I’ve seen her TV programmes (on TV and over on youtube) and there are lots of insightful stuff.
But if you ask me whether I ‘follow’ everything this book (or basically any books and websites in general) suggests, I’d say no – especially if it clashes with my own principle and beliefs.
I mean, if I feel a particular approach suits my situation and my kids, I’ll sure try it out. But there are also techniques which I choose not to implement to my kids, eg. I’ll consciously avoid using the word ‘naughty’ to Anya and Vai (or to any kids I come across actually), like in ‘What you did was NAUGHTY!’ or calling an area the ‘naughty’ corner. I prefer to describe their earlier undesired behaviour in different terms like, ‘not polite’, ‘a big no no no’ when talking to them.
But anyway, I do enjoy reading this book!
It refreshes my understanding of the different stages of a child’s development too. And by understanding our little ones better, we can approach difficult situations with more ‘sensible expectations’. It also allows better possibility for us to work out more suitable approaches when dealing with challenging situations.
Anyway, here’s a little bit more about toddlers (18 months to three years) that I’d like to share here:
> Patience is not a toddler virtue. Some toddlers can hang on for a bit, but many can’t wait
> He can’t plan ahead. If he has an impulse, he’ll act on it and he won’t have the first idea where that’s going to take him or what he’ll feel like when he gets there
> He has no sense of danger
> His memory is limited. That means you’re going to have to repeat yourself. Over and over.
> He doesn’t understand what a promise is until it’s delivered. When he wants something, he wants it right away. His mind will be set on one thing.
> He can’t cope with too many choices. A lot of things he’ll say he wants will be contradictory. He’ll want his shoes on and he’ll want his shoes off – at the same time.

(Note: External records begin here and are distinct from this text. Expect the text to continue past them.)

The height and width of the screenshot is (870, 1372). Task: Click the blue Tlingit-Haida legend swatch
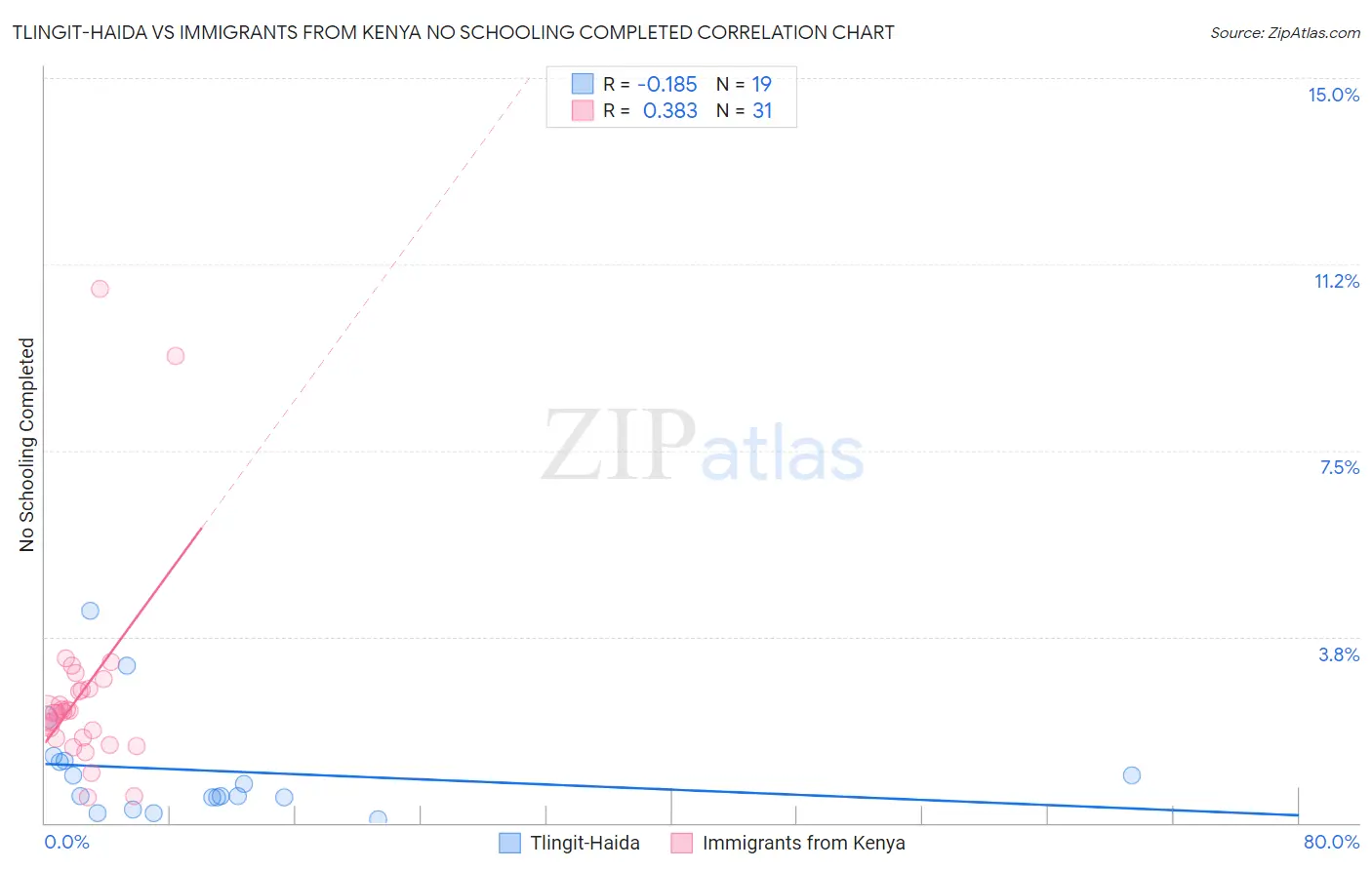coord(509,843)
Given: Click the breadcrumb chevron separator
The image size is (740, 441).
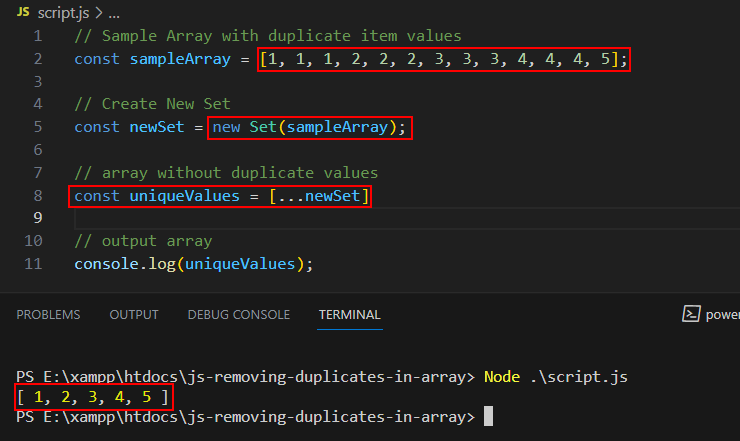Looking at the screenshot, I should click(x=99, y=13).
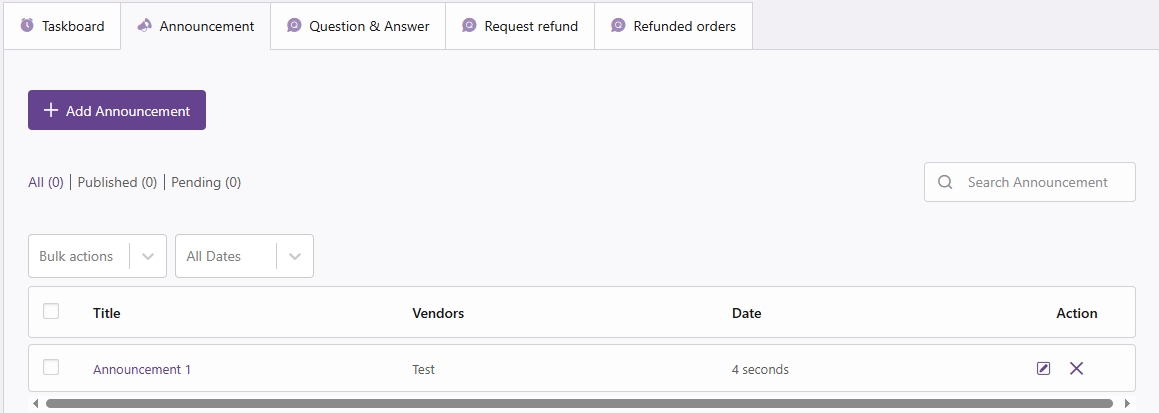Open the Refunded orders tab
Viewport: 1159px width, 413px height.
point(684,26)
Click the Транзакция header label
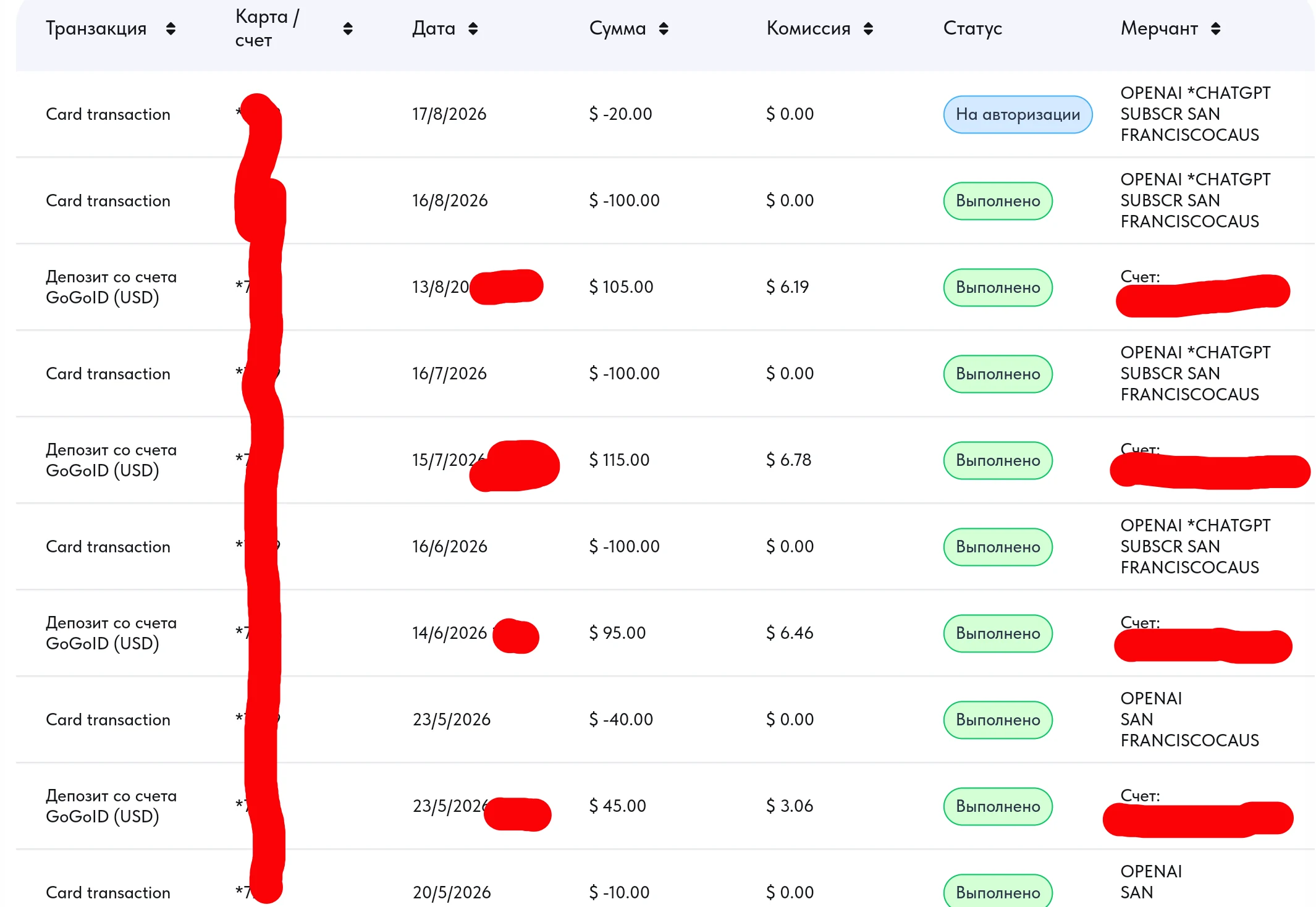 point(96,28)

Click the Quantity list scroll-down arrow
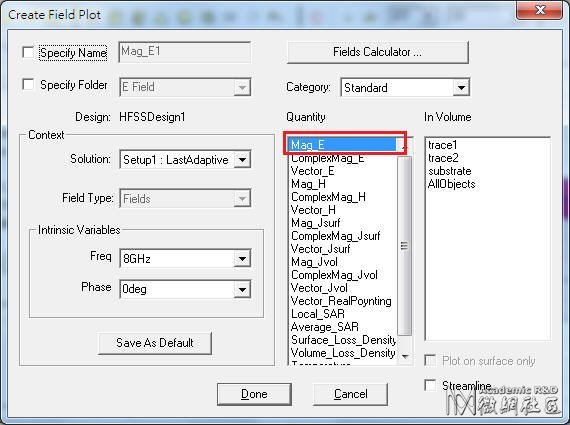(x=405, y=357)
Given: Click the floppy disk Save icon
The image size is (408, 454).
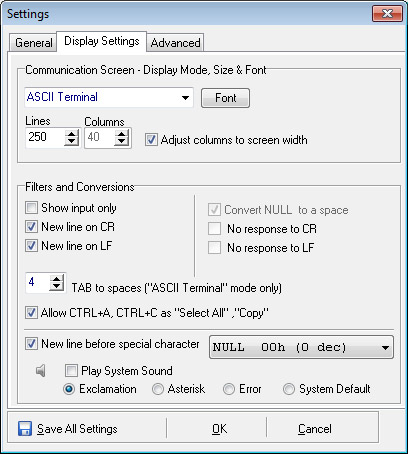Looking at the screenshot, I should (x=25, y=428).
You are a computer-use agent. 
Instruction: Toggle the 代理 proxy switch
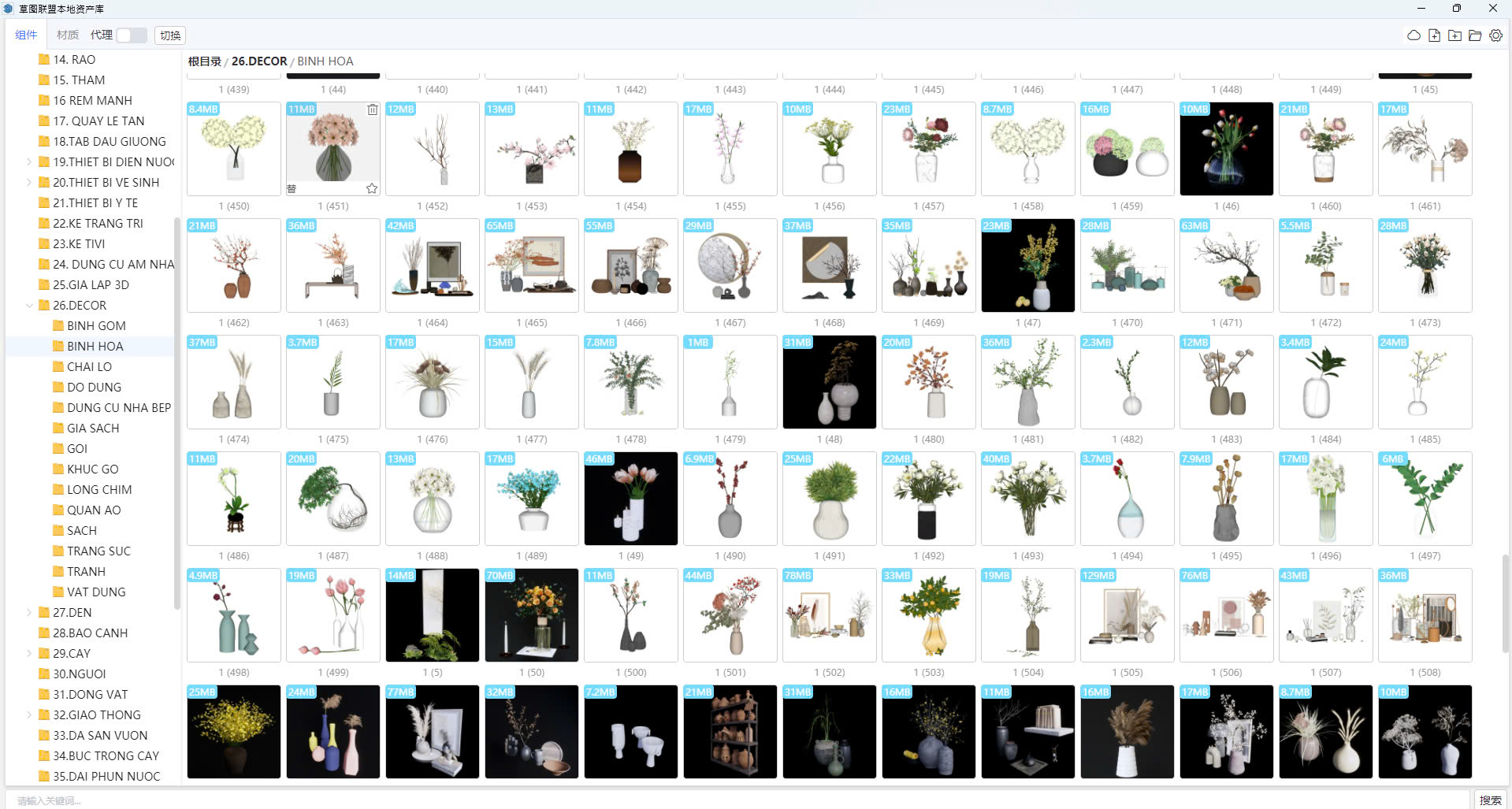click(131, 35)
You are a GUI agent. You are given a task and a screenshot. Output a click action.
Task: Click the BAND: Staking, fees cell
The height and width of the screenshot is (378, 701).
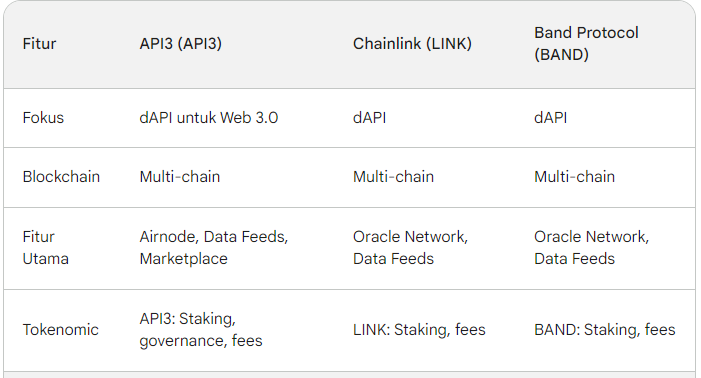604,330
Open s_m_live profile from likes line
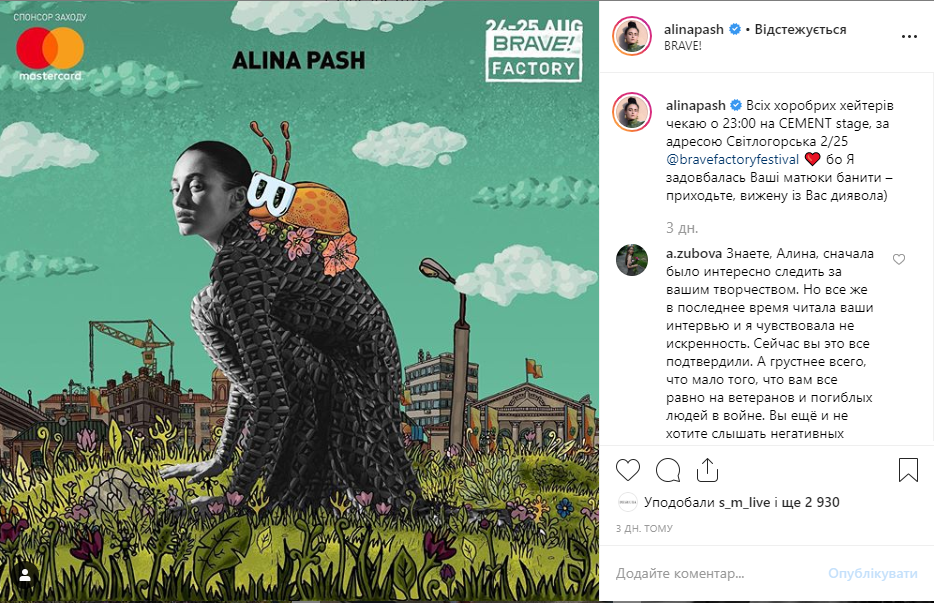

> He can’t understand that his actions may affect other people’s feelings. He doesn’t want to take turns.
> He wants more attention that it is humanly possible to give and he wants it for longer than there are hours in the day.
As I read the book, I do keep a mental note : not all kids are like that because yes there are some who are just more ‘mature’ emotionally and more understanding for his age, who are simply willing to share his toys, etc.
But yes I agree that those are common characteristics of toddlers in general (wherever they’re born around the world!).
And so bearing those aspects in mind, I try to remind myself that :
> I can’t expect / force my toddler (read: Vai) to always do what I say right there and then
> I can’t expect my kids (even Anya who’s 4 years old) to not be ‘childish’ or to be understanding – ‘like an adult’ – all the time
> The need to constantly, patiently and consistently guide, instill and teach them what is right and what is wrong is even more urgent
Ah it’s not easy. And there are heaps to pick up and learn for us parents, aren’t there.
Parenting. Yes, it’s a constant learning journey.